**DIRECTIONS**.
a) In the reservoir fluid lesson, how is the Cricondentherm defined?
b) Translate this sentence from the reservoir fluid lesson into Spanish: "The conditions under which these phases exist are a matter of considerable practical importance."
c) Please extract everything in the reservoir fluid lesson from "Petroleum reservoirs are" down to "the pressure-temperature diagram.".

--- START OF SELECTED EXCERPT ---

Lesson 1 - Fundamentals of Reservoir Fluid Behavior
The objective of this chapter is to review the basic principles of reservoir fluid phase behavior and illustrate the use of phase diagrams in classifying types of reservoirs and the native hydrocarbon systems.
The objective of this chapter is to review the basic principles of reservoir fluid phase behavior and illustrate the use of phase diagrams in classifying types of reservoirs and the native hydrocarbon systems.
Petroleum reservoirs are broadly classified as oil or gas reservoirs.These broad classifications are further subdivided depending on:
• The composition of the reservoir hydrocarbon mixture
• Initial reservoir pressure and temperature
• Pressure and temperature of the surface production
The conditions under which these phases exist are a matter of considerable practical importance. The experimental or the mathematical determinations of these conditions are conveniently expressed in different types of diagrams commonly called phase diagrams. One such diagram is called the pressure-temperature diagram.
Pressure-Temperature Diagram
Following figure 1.1 shows a typical pressure-temperature diagram of a multicomponent system with a specific overall composition. Although a different hydrocarbon system would have a different phase diagram, the general configuration is similar.
These multicomponent pressure-temperature diagrams are essentially used to:
• Classify reservoirs
• Classify the naturally occurring hydrocarbon systems
• Describe the phase behavior of the reservoir fluid
To fully understand the significance of the pressure-temperature diagrams, it is necessary to identify and define the following key points on these diagrams:
• Cricondentherm (Tct)—The Cricondentherm is defined as the maximum temperature above which liquid cannot be formed regardless of pressure (point E). The corresponding pressure is termed the Cricondentherm pressure pct.

--- END OF SELECTED EXCERPT ---
--- START OF RECORDED INFORMATION ---

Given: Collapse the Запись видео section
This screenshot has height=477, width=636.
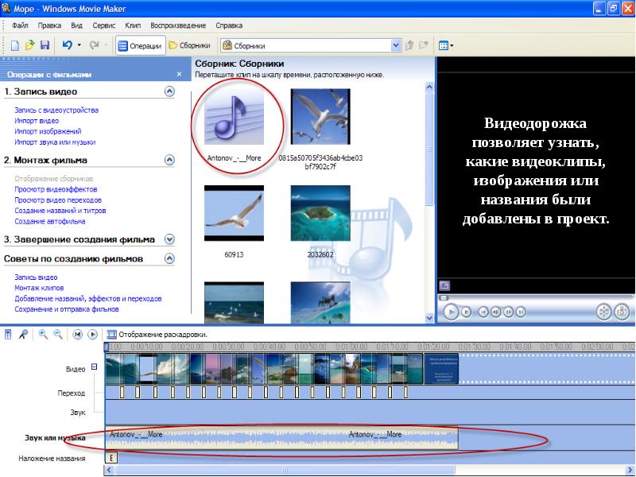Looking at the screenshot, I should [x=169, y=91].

--- END OF RECORDED INFORMATION ---
--- START OF RECORDED INFORMATION ---

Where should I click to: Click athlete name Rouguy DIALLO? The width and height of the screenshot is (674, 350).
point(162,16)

--- END OF RECORDED INFORMATION ---

**PER-TASK ANSWERS**.
a) It is the maximum temperature above which liquid cannot be formed regardless of pressure.

b) Las condiciones en las que existen estas fases son un asunto de considerable importancia práctica.

c)
Petroleum reservoirs are broadly classified as oil or gas reservoirs.These broad classifications are further subdivided depending on:
• The composition of the reservoir hydrocarbon mixture
• Initial reservoir pressure and temperature
• Pressure and temperature of the surface production
The conditions under which these phases exist are a matter of considerable practical importance. The experimental or the mathematical determinations of these conditions are conveniently expressed in different types of diagrams commonly called phase diagrams. One such diagram is called the pressure-temperature diagram.